Source records
• • • • • • •
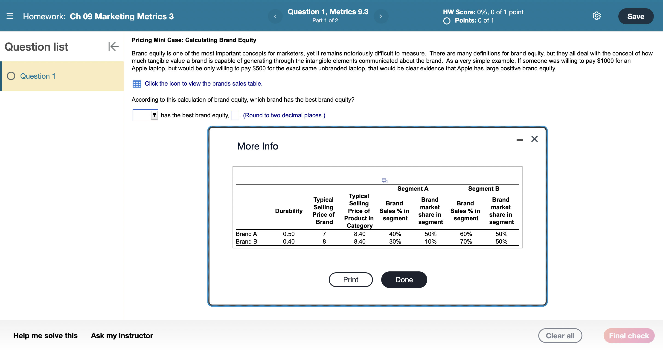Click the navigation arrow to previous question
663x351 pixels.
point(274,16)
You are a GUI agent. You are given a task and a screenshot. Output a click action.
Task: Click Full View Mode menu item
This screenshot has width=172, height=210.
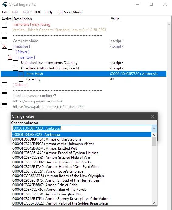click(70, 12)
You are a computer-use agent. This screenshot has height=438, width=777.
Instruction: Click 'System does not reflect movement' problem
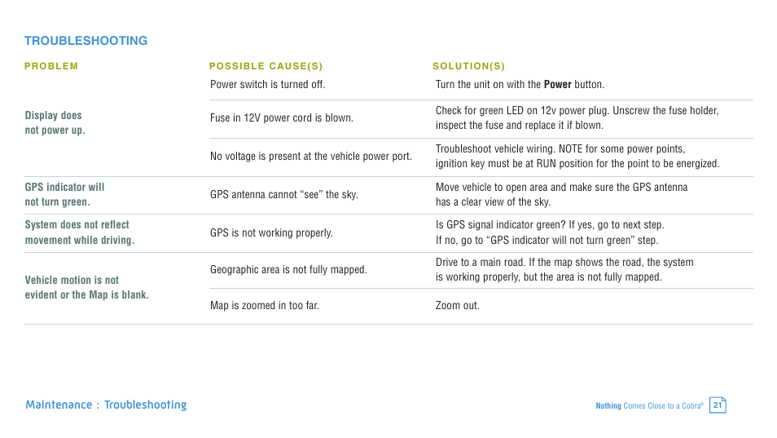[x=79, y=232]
• • • • • • •
WHAT TO PRODUCE ->
Reproduce the items above word for word, starting at the line that contains "You are a computer-use" and ending with the last line of the items. Leave the pictures out of your answer.

WORKED SOLUTION ->
You are a computer-use agent. This screenshot has height=438, width=777.
Instruction: Click 'System does not reflect movement' problem
[x=79, y=232]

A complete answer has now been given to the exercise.